→ EXERCISE OBJECTIVE
Copy out every line holding the string "chevron" from the records below.

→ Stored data
***

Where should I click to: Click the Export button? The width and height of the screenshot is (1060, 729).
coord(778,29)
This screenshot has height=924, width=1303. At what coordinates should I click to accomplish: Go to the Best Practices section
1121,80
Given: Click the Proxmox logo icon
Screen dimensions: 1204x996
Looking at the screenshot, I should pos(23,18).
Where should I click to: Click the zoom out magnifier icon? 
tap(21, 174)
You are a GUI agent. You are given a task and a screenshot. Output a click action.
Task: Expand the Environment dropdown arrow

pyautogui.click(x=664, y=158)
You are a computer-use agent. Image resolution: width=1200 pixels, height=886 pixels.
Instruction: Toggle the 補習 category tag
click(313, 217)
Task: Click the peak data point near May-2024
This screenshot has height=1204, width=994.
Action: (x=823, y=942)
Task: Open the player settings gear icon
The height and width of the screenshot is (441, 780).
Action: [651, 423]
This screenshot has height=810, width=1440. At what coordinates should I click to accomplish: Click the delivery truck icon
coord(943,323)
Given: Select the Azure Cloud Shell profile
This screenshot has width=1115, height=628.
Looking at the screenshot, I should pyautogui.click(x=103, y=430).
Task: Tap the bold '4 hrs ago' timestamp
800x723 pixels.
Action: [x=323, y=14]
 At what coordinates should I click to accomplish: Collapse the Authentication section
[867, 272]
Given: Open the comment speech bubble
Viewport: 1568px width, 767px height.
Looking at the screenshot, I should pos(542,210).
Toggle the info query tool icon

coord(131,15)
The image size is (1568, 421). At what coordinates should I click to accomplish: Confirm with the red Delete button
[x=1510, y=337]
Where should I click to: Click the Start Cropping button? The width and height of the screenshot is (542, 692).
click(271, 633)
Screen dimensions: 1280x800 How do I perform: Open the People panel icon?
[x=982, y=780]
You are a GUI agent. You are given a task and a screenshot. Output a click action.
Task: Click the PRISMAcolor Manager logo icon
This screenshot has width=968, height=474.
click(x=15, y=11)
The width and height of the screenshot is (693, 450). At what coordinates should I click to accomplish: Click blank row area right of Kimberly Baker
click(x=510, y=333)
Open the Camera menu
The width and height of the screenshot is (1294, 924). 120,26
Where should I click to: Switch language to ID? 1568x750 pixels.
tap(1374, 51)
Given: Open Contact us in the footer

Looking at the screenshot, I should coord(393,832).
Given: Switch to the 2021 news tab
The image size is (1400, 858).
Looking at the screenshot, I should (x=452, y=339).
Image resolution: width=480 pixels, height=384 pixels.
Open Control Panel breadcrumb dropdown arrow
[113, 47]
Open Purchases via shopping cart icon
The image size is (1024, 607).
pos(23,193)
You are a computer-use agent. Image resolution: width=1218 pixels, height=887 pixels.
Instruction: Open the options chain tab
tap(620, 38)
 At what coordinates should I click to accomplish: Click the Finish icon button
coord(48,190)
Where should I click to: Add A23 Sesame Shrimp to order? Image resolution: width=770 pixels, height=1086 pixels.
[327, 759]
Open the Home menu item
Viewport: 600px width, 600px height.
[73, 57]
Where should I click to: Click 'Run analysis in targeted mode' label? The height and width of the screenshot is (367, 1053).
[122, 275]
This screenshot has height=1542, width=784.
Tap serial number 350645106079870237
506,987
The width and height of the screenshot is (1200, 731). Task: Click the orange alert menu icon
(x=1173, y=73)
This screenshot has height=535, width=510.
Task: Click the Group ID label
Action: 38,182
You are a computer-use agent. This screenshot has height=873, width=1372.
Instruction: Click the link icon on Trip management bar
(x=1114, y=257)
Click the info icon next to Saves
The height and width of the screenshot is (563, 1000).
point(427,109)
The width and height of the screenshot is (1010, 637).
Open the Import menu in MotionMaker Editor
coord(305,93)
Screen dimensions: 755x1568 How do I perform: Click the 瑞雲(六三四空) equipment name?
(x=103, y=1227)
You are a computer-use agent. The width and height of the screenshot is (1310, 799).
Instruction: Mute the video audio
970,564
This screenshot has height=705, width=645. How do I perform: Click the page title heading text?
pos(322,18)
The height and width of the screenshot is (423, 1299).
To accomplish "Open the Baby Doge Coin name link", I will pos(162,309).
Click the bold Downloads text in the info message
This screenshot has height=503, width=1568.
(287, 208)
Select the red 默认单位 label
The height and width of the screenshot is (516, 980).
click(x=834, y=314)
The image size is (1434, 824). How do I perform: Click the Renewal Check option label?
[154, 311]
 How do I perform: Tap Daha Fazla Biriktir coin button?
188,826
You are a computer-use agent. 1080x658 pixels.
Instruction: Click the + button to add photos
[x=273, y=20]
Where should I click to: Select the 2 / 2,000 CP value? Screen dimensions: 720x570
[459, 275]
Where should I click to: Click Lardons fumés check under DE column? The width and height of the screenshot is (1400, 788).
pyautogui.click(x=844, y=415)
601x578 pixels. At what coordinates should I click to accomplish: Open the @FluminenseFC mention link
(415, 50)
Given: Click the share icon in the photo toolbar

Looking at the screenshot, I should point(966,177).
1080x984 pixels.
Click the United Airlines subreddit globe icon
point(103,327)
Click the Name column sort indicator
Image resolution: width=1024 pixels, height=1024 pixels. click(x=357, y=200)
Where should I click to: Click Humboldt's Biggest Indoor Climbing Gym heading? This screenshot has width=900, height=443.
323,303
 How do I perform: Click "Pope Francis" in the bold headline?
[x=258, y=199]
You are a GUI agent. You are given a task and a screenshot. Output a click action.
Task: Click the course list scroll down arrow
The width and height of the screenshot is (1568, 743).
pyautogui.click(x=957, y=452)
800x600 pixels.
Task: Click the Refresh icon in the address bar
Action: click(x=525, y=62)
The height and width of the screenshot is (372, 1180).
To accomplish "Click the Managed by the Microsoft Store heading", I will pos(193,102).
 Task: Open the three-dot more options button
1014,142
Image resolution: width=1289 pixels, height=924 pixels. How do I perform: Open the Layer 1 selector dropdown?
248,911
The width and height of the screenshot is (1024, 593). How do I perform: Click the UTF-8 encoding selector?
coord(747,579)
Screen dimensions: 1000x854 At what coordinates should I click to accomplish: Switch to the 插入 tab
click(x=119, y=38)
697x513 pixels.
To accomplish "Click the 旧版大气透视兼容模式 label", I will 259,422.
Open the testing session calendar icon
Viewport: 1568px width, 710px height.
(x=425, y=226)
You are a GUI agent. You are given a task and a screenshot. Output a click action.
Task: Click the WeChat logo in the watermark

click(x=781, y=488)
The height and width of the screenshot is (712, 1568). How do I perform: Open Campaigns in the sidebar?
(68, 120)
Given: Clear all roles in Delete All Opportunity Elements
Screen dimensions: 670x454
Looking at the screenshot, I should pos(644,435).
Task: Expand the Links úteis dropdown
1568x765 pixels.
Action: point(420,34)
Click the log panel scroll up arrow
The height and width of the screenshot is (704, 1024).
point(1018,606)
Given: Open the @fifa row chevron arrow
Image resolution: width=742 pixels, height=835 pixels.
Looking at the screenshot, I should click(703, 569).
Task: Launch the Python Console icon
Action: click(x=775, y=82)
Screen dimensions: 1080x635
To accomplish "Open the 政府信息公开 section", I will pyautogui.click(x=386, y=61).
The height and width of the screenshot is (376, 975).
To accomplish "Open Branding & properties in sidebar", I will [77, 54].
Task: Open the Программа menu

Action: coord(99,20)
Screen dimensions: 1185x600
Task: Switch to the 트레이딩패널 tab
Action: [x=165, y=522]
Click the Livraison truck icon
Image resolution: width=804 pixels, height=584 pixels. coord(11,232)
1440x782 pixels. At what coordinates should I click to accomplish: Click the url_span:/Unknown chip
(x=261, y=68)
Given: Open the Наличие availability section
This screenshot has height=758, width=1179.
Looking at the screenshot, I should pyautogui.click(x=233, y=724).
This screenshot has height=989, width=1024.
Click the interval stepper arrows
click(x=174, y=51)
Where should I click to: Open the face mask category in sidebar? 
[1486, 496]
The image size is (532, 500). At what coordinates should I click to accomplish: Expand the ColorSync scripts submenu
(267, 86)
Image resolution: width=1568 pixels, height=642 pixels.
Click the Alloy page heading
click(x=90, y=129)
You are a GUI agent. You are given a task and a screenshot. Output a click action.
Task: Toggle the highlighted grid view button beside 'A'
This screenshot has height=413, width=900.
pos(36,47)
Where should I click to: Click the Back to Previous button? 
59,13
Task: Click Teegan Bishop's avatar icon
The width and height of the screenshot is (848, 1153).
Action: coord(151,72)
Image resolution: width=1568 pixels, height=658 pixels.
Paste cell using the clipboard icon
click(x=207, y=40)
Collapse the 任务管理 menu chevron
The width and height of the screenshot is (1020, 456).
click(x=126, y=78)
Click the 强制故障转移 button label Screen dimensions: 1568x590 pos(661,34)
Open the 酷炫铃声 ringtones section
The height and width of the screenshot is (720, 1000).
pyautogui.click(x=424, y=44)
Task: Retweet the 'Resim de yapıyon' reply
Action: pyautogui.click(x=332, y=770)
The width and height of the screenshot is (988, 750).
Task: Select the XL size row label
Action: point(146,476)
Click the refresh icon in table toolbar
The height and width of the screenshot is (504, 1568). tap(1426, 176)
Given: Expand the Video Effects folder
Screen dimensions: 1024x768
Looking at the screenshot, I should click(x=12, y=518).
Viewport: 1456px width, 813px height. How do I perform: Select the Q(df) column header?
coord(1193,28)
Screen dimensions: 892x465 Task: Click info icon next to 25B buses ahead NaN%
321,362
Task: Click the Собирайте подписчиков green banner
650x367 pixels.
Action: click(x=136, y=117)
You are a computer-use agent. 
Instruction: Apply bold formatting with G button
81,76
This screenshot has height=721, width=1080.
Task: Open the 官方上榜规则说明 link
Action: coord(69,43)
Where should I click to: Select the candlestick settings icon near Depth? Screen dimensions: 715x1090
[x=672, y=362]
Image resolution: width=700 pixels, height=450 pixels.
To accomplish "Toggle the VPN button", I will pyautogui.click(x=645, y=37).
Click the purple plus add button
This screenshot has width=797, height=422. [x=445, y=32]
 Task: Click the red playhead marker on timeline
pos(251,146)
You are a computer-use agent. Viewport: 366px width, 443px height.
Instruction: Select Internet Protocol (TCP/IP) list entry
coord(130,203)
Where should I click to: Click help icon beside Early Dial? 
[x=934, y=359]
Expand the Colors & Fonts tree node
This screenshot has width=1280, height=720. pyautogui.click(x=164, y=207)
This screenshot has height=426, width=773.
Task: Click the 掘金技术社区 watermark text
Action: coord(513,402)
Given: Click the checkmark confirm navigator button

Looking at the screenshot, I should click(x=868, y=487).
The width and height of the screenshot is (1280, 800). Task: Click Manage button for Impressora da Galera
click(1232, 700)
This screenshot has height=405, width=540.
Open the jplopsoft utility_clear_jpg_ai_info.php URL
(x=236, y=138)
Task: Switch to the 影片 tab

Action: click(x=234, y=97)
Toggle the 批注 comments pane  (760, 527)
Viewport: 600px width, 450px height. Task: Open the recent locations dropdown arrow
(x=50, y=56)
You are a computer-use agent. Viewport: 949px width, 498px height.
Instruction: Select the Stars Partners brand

***

→ SOLVED EXERCISE
Given: Open the @fifa row chevron arrow
Collapse the 任务管理 menu chevron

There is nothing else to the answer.